**The records:**
>>>
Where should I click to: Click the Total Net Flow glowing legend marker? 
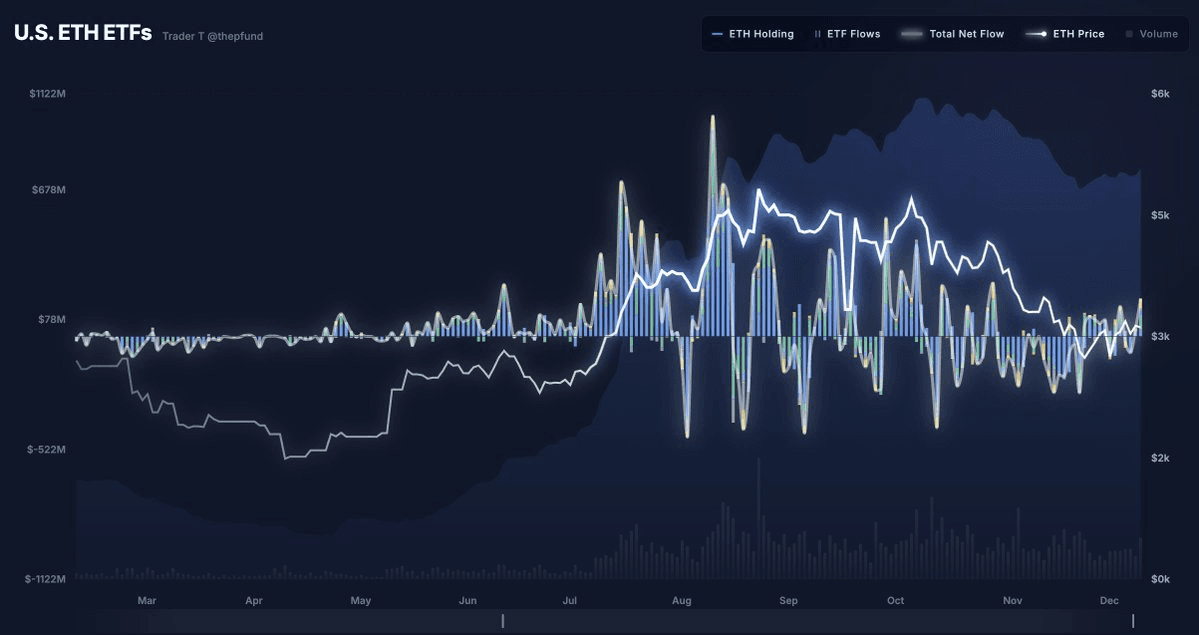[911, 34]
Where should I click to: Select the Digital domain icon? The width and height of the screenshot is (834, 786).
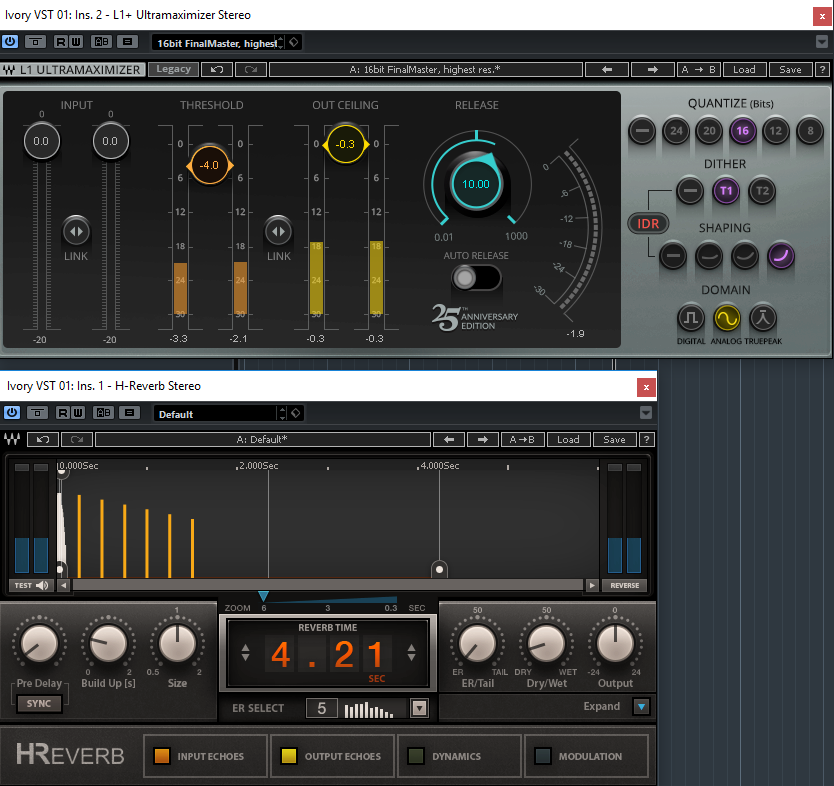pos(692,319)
<<<
>>>
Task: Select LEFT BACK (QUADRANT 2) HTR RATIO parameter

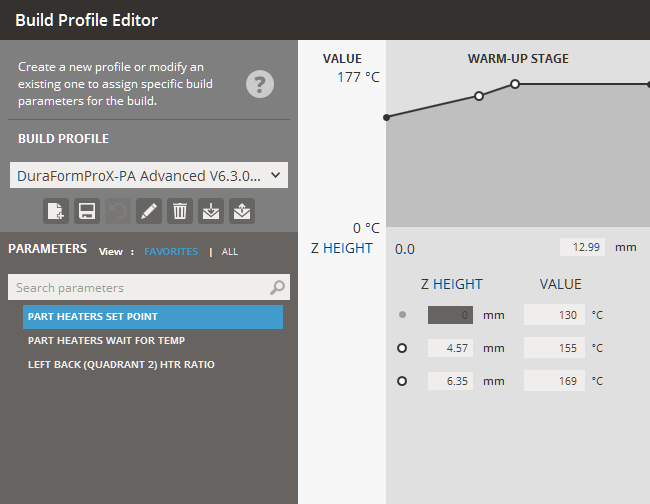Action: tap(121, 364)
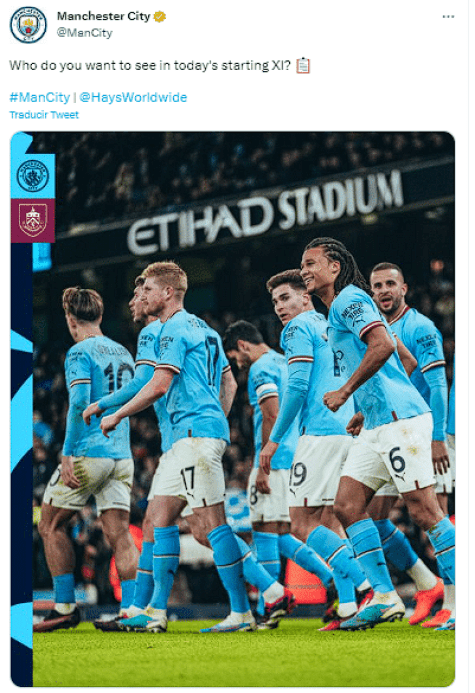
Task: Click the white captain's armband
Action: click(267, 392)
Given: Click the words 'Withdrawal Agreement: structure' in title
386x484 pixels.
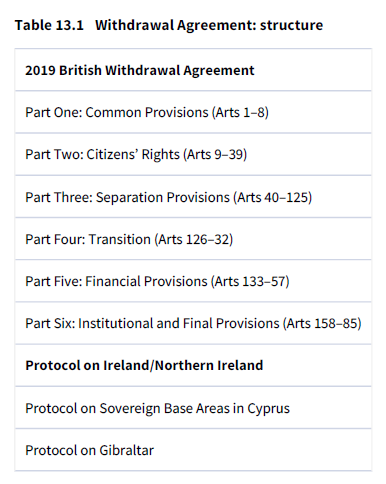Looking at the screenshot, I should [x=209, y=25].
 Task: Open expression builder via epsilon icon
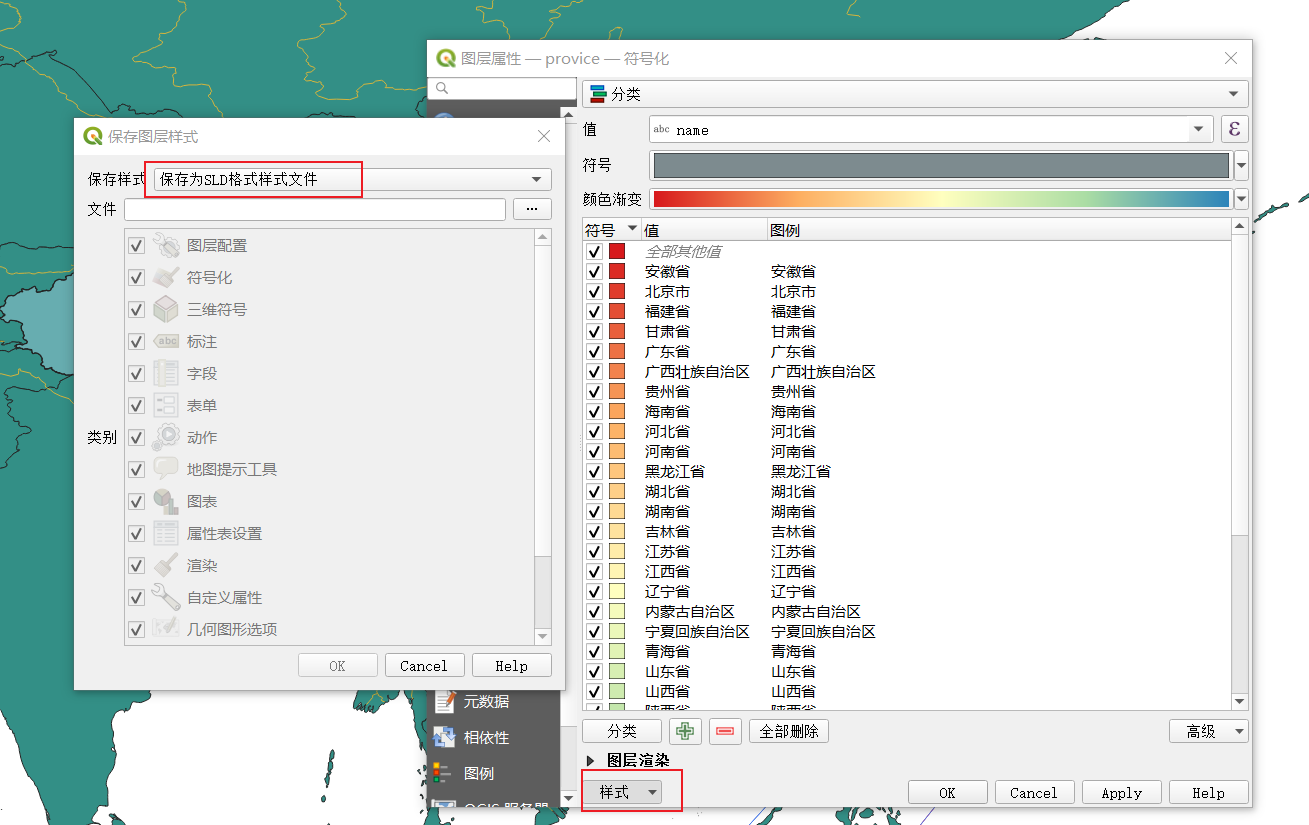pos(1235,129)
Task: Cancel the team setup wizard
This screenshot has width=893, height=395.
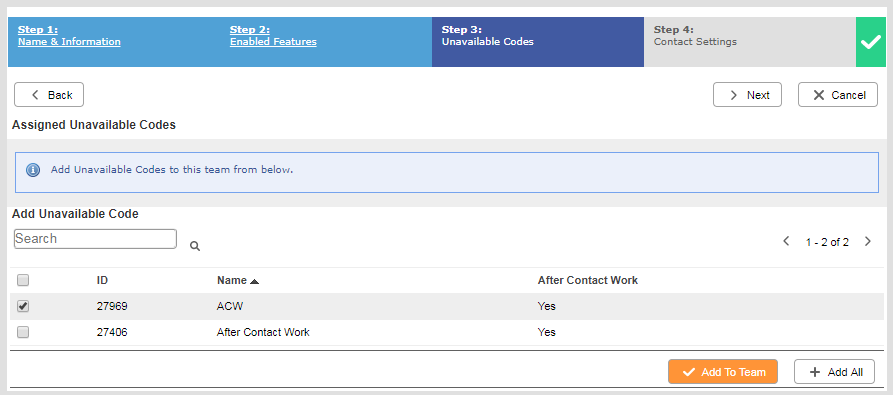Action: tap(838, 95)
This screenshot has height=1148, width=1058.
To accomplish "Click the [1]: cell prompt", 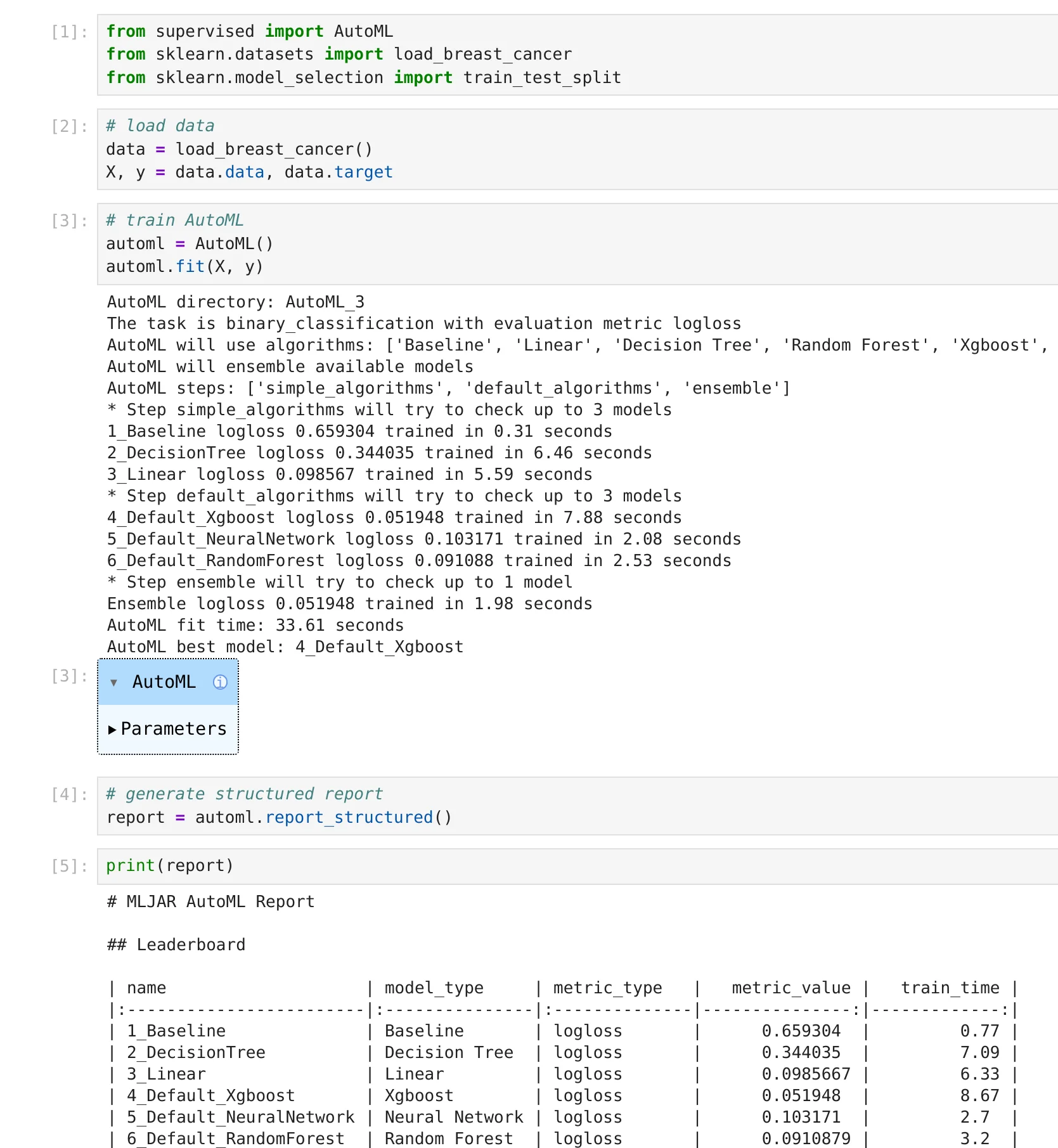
<<<
>>>
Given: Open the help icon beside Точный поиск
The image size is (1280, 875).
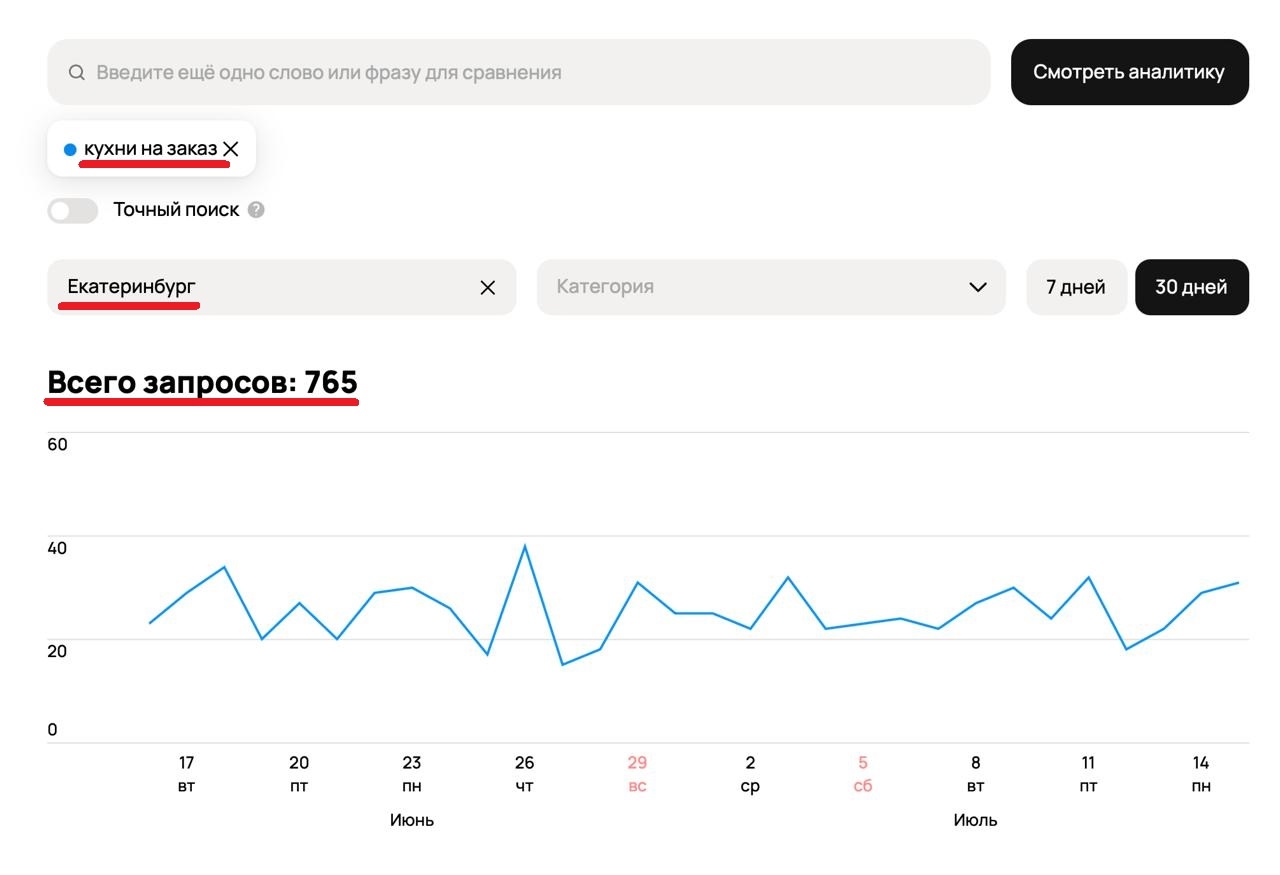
<<<
**Task instructions:** Nothing but the lines above, starting at the line that contains "This screenshot has width=893, height=395." and ending at the line that contains "the [1]: cell", should be given again, exactly and without the pictures.

**Task response:**
This screenshot has width=893, height=395.
Action: tap(838, 95)
This screenshot has height=1148, width=1058.
To accomplish "Click the [1]: cell prompt", 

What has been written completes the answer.